Gallican psalter, ergo, from a pre-1946 edition of the breviary; after that date, it's more likely to have the Bea psalter or the neo-Vulgate, though new printings have thankfully left the Bea psalter where it belongs.
I can't say that I recommend it for others, but in my own memory, it is the Gelineau settings of text with their concomitant tunes that stay in my mind. - even though I have not sung them for years!
I would memorize the Latin Vulgate. Perhaps while also making sure that I am at least familiar with some other English translations for the more difficult/obscure parts to understand in the Vulgate.

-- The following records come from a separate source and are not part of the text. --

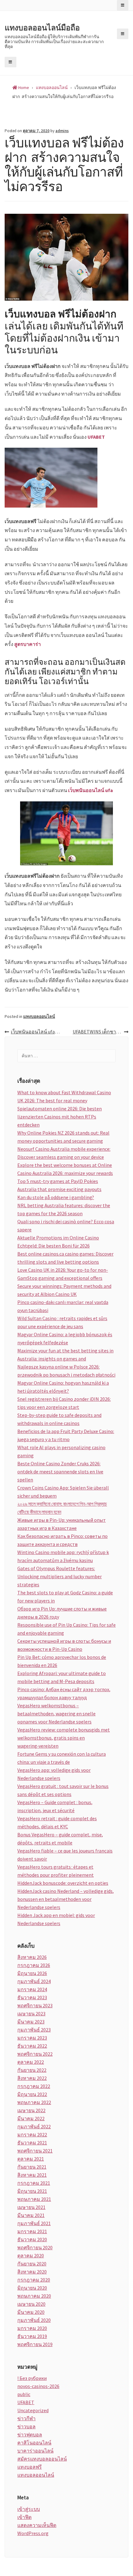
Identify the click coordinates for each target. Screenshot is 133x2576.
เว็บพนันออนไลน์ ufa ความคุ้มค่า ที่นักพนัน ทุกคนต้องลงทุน (38, 1031)
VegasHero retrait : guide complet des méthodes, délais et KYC (57, 1822)
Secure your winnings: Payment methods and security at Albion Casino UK (64, 1290)
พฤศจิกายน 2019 (35, 2344)
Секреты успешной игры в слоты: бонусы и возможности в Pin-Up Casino (64, 1645)
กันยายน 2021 (31, 2167)
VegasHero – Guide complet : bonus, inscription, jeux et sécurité (54, 1806)
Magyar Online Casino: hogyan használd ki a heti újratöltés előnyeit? (63, 1387)
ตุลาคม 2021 (30, 2159)
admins (62, 130)
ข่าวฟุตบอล (29, 2434)
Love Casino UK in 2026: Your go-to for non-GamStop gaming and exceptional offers (62, 1274)
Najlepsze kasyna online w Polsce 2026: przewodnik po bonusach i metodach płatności (66, 1371)
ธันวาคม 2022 (32, 2046)
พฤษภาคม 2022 (34, 2102)
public (23, 2394)
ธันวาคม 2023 (32, 1997)
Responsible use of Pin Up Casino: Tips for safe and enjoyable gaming (66, 1629)
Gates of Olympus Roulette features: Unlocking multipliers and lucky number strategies (59, 1576)
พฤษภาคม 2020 (34, 2296)
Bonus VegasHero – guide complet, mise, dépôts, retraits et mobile (60, 1838)
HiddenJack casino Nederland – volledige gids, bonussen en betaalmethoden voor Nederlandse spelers (65, 1899)
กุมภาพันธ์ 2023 (34, 2030)
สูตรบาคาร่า (27, 644)
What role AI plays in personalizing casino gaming (61, 1451)
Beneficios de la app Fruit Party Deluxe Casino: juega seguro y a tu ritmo (65, 1435)
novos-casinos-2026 (38, 2386)
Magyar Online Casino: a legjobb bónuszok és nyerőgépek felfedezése (64, 1338)
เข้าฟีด (24, 2517)
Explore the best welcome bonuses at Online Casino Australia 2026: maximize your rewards (65, 1169)
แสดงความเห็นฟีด (36, 2525)
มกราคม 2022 (32, 2134)
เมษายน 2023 (31, 2013)
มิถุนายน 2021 (32, 2191)
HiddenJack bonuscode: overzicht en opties (62, 1883)
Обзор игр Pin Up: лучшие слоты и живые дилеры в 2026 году (62, 1613)
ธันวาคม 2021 (32, 2142)
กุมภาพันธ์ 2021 (34, 2223)
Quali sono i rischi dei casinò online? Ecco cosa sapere (65, 1225)
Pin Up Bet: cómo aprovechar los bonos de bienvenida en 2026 (61, 1661)
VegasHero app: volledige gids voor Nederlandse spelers (54, 1774)
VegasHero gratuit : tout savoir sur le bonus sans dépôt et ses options (63, 1790)
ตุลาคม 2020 (30, 2255)
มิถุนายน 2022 (32, 2094)
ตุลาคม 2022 (30, 2062)
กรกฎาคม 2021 (33, 2183)
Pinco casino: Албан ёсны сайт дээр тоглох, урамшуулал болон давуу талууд (63, 1693)
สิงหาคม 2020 (32, 2272)
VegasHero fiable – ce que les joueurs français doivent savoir (65, 1855)
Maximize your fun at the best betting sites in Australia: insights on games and (65, 1354)
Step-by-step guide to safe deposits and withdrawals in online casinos (59, 1419)
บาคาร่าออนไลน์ (35, 2451)
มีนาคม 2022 (31, 2118)
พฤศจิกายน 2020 (35, 2247)
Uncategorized (33, 2410)
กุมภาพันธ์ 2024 (34, 1981)
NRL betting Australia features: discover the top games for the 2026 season (63, 1209)
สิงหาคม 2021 (32, 2175)
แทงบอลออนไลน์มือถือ (42, 28)
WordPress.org (33, 2533)
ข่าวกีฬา (26, 2418)
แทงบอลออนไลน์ (39, 1016)
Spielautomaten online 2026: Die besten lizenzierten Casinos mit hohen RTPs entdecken (59, 1116)
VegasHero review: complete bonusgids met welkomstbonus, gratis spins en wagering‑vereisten (63, 1738)
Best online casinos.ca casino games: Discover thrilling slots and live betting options (65, 1258)
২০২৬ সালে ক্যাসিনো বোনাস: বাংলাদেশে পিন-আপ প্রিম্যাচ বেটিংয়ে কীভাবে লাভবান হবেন (62, 1508)
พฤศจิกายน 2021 (35, 2151)
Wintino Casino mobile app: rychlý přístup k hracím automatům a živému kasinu (63, 1556)
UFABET (96, 437)
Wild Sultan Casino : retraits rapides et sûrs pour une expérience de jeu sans (62, 1322)
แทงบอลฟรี (29, 2467)
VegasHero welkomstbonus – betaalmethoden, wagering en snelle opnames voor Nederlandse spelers (56, 1713)
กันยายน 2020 (31, 2263)
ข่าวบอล (26, 2426)
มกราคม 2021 (32, 2231)
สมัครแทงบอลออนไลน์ (42, 2459)
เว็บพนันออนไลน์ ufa (90, 790)
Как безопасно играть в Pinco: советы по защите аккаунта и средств (62, 1540)
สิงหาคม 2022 (32, 2078)
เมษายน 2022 (31, 2110)
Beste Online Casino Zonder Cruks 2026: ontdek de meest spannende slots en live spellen (60, 1471)
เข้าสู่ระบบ (28, 2509)
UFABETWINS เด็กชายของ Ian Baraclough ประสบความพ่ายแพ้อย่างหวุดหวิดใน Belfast (100, 1031)
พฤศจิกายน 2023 (35, 2005)
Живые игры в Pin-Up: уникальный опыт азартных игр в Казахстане (61, 1524)
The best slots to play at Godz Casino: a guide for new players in (65, 1596)
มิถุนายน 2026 (32, 1973)
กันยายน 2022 (31, 2070)
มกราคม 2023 (32, 2038)
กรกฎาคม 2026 (33, 1965)
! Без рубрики (32, 2378)
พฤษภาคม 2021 (34, 2199)
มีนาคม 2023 (31, 2021)
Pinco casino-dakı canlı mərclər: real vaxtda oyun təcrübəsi (62, 1306)
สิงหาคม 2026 (32, 1957)
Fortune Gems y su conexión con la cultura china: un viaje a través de (61, 1758)
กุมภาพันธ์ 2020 (34, 2320)
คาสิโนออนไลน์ (34, 2442)
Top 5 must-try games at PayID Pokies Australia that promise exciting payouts (59, 1185)
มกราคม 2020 (32, 2328)
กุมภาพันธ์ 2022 (34, 2126)
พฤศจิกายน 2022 (35, 2054)
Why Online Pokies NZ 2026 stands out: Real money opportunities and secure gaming (63, 1137)
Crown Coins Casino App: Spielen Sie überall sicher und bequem (63, 1492)
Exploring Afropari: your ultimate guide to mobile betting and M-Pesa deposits (61, 1677)
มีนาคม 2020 (31, 2312)
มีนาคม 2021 (31, 2215)
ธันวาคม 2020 (32, 2239)
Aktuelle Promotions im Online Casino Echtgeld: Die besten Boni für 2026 (58, 1241)
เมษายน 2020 (31, 2304)
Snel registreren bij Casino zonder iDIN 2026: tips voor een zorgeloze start (64, 1403)
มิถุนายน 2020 (32, 2288)
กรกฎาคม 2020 (33, 2280)
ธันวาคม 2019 (32, 2336)
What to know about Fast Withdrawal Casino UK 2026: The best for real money (64, 1096)
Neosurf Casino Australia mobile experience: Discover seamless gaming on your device (63, 1153)
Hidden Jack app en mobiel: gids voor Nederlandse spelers (56, 1919)
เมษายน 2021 (31, 2207)
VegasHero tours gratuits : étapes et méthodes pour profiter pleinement (55, 1871)
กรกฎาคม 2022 (33, 2086)
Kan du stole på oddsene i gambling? (55, 1197)
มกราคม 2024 (32, 1989)
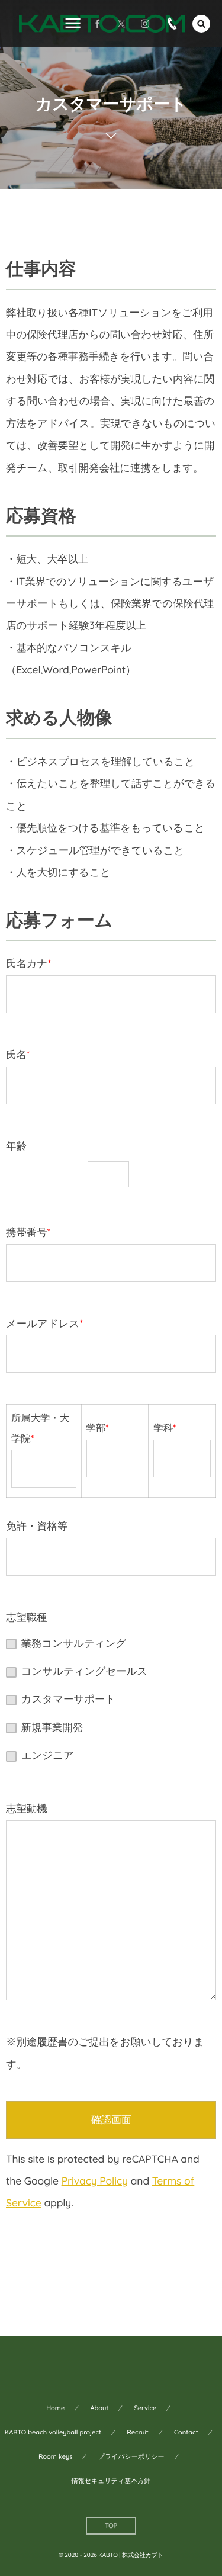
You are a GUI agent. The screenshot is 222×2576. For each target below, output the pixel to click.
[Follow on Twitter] (121, 24)
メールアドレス (44, 1323)
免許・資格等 (36, 1526)
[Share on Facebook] (98, 24)
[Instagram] (145, 24)
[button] (201, 24)
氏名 (18, 1054)
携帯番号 (28, 1232)
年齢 (16, 1145)
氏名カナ (28, 963)
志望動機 (26, 1808)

Having spent some time as a Benedictine postulant/novice, I had quite a few memorized or very close to it by the time I left: 3, 4, 6, 31, 50, 62, 66, 90, 92, 94, 99, 109-112, 116, 119-127, 129, 133, 148-150. A number of others that are shorter could have easily been memorized over time, such as 1, 8, 14, 22, 23, 86, 97, 114, 115, 128, 130, 132, just to name a few.
As every one here is likely already aware, it seems almost a Herculean feat that the desert fathers recited the entire psalter every night. For me there are two psalters which shine above all others - the Vulgate and Coverdale.

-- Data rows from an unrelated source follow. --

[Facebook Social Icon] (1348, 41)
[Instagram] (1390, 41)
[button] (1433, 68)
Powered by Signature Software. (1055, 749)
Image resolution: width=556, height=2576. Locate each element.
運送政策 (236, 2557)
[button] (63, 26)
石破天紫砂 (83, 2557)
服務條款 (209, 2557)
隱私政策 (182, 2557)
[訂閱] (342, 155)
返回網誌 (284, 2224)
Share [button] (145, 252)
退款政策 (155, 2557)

Sometimes song bursts forth. At other times a quiet and simple spoken voice.. The St Dunstan's Plainsong Psalter, published by the Lancelot Andrewes Press offers the complete Coverdale psalter set and pointed to all the various Gregorian tones - plus all the canticles. Though I have sung them for many years I am now enjoying just saying them in a quiet and thoughtful voice. There is beauty in both. I must confess that I do not know them from memory, but treasure memorable verses.

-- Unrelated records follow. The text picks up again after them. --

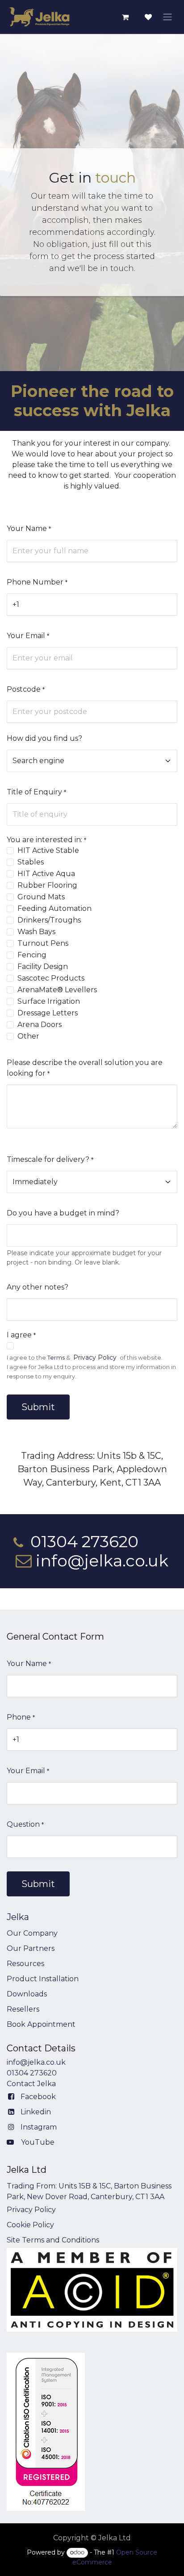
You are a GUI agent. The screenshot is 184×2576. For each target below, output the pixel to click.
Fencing (31, 955)
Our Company (32, 1933)
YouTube (37, 2142)
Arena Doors (39, 1024)
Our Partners (30, 1948)
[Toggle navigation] (167, 17)
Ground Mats (41, 897)
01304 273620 (32, 2073)
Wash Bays (36, 931)
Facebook (38, 2096)
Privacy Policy (95, 1357)
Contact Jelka (31, 2083)
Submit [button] (38, 1407)
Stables (30, 862)
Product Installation (43, 1979)
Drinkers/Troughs (49, 920)
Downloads (27, 1994)
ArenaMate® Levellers (57, 989)
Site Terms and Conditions (53, 2240)
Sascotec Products (50, 978)
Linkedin (36, 2112)
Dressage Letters (47, 1013)
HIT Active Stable (48, 850)
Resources (25, 1963)
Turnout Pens (42, 943)
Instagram (39, 2127)
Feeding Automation (54, 908)
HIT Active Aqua (46, 873)
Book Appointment (41, 2024)
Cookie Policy (30, 2225)
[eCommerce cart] (125, 17)
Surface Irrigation (48, 1001)
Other (28, 1036)
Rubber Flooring (47, 885)
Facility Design (42, 966)
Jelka (18, 1917)
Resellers (23, 2009)
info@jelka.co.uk (36, 2062)
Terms (56, 1357)
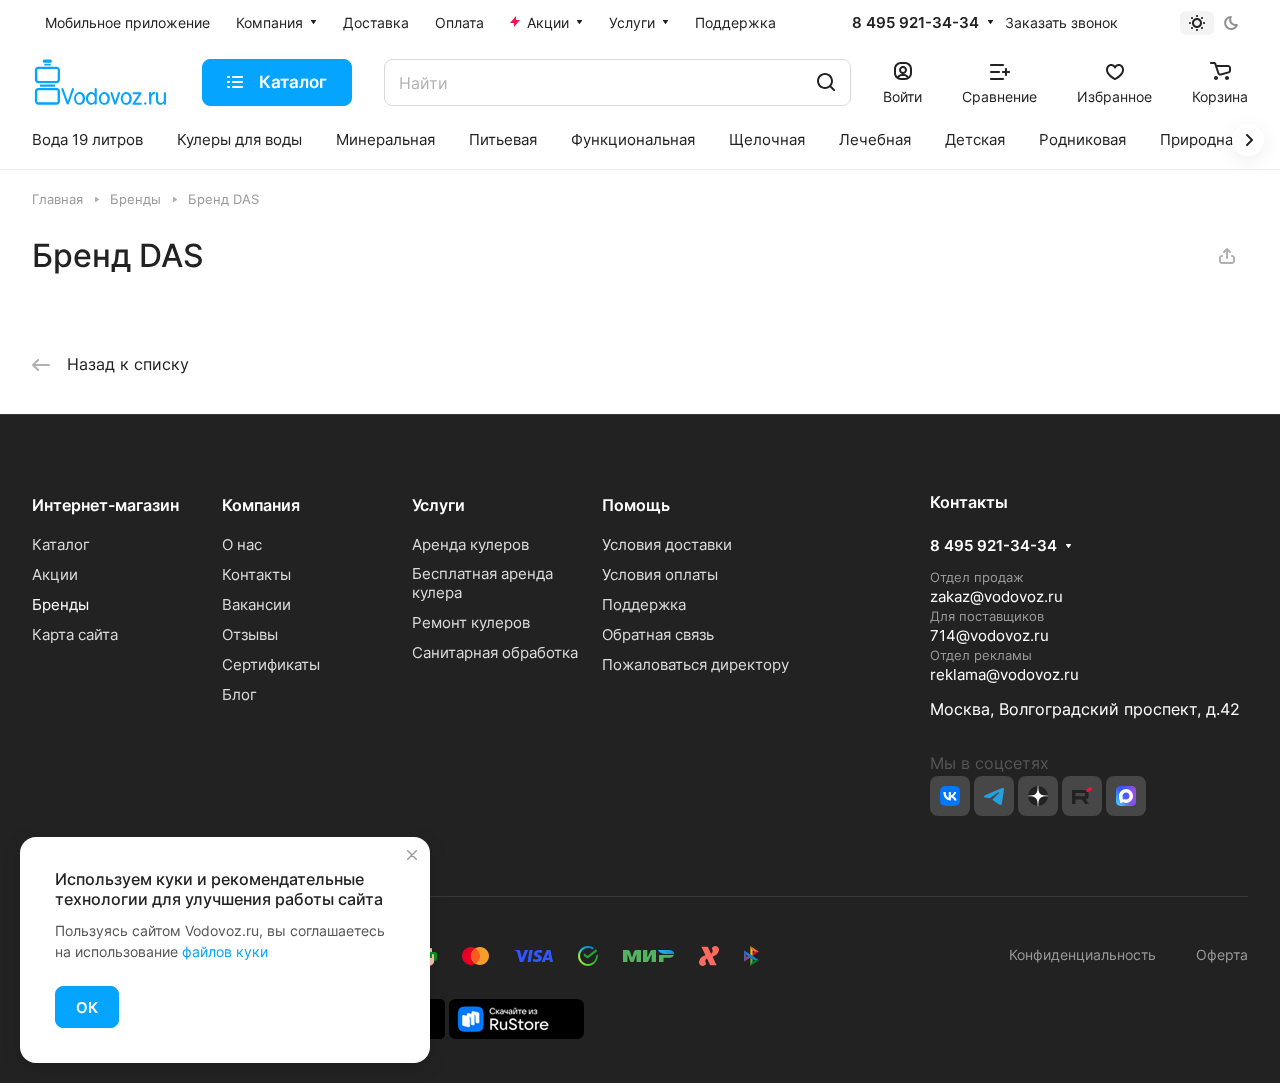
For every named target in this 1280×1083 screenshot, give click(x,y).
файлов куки (225, 951)
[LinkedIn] (1126, 796)
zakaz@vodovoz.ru (996, 596)
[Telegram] (994, 796)
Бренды (60, 604)
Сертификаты (271, 664)
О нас (242, 544)
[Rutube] (1082, 796)
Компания (261, 505)
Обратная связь (658, 634)
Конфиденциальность (1082, 954)
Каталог (61, 544)
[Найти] (826, 82)
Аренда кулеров (470, 544)
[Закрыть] (412, 855)
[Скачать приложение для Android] (516, 1017)
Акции (55, 574)
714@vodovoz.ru (989, 635)
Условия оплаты (660, 574)
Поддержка (644, 604)
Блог (239, 694)
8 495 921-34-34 (915, 23)
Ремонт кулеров (471, 622)
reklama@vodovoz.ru (1004, 674)
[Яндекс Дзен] (1038, 796)
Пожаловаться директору (695, 664)
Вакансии (256, 604)
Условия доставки (667, 544)
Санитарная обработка (495, 652)
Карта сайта (75, 634)
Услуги (438, 505)
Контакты (256, 574)
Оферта (1218, 954)
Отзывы (250, 634)
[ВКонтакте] (950, 796)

I usually pray Divine Office in Latin, and so, I have memorized many verses from the "Gallican Psalter" (from the Vulgate). I would encourage you to do the same.
Pretty much every literate person in the Middle Ages had the psalter memorized. In fact, memorizing the psalter was usually the first step in one's education in Latin. So to us it seems like an amazing feat, but to medieval people, who lived in a culture that had raised memorization to a high art, it was really quite an ordinary thing.
I had a fair number of the Grail psalms committed to memory, simply by praying them so much in the Daily Office. Last year I switched to using the Abbey Psalms, to get a jumpstart on the new translation of the Liturgy of the Hours. I mourn the loss of those psalms I had memorized.
One of my main gripes with the LOTH and Grail Psalms, is that they are printed in stophes. I guess that's because of the Hebrew poetry behind it. But I vastly prefer the couplet with daggers and asterisks. The couplet flow is so magical. So that would be one of my first considerations in choosing a permanent psalter for my life.
I appreciate the attempts at restoring the original Hebrew forms. They do, even, convey a somewhat more nuanced sense that our western verse forms do not. I read them for variety and to gain cultural depth - but always return to the Vulgate and Coverdale for their linguistic beauty and imagery - not that its rich imagery is Covrdale's only virtue, it is powerful language with an unparalleled flow. Ir has no peer in the English language. I've seen few, very few modern translations that don't stingily use as few words as absolutely possible, and composes those that they do in as clunky, graceless, and unimaginative manner as possible. Some of them are downright comutereque.
The psalms are not all written in the same pattern, but many are in couplets. The non-US version of the Office had no difficulty in printing the Grail psalms in strophes but including the daggers and asterisks as well. Thus facilitating singing antiphonally Ⱥ ℣ ℣ Ⱥ ℣ ℣ Ⱥ ↺ for psalms where that is appropriate.
As for choosing between the vulgate or the new vulgate... I wonder which of those traditions will win out over time. Five hundred years from now, will the majority of latin liturgical celebrations still be based on Jerome's vulgate, as now? Or will the original languages vulgate tradition become the norm?
I also like to rely on the Coverdale psalter because of it's perfect use of English. I do however regret the fact it seems to follow the Hebrew text quite closely, at the risk of eschewing some christological figures in the Psalter. For instance, psalm 109 (110), verse 3 reads as follows : "Tecum principium in die virtutis tuae, in splendoribus sanctorum, ex utero, ante luciferum genui te".
Which I translate (very poorly) as follows: "To thee belongs the beginning in the day of thy might, among the splendor of the saints, from my bosom, before the light of the morning, I beget thee".
Yet, Coverdale translates as follows: "In the day of thy power shall the people offer thee free-will offerings with an holy worship : the dew of thy birth is of the womb of the morning".
Here, he seems to follow the Hebrew more than the Greek/Latin text, which tends to put aside the christological meaning of this verse.
Having said that, I agree there is no equivalent of the Coverdale Psalter when it comes to English. I wish we had such a Psalter in French (the best ones are from the Eastern Orthodox).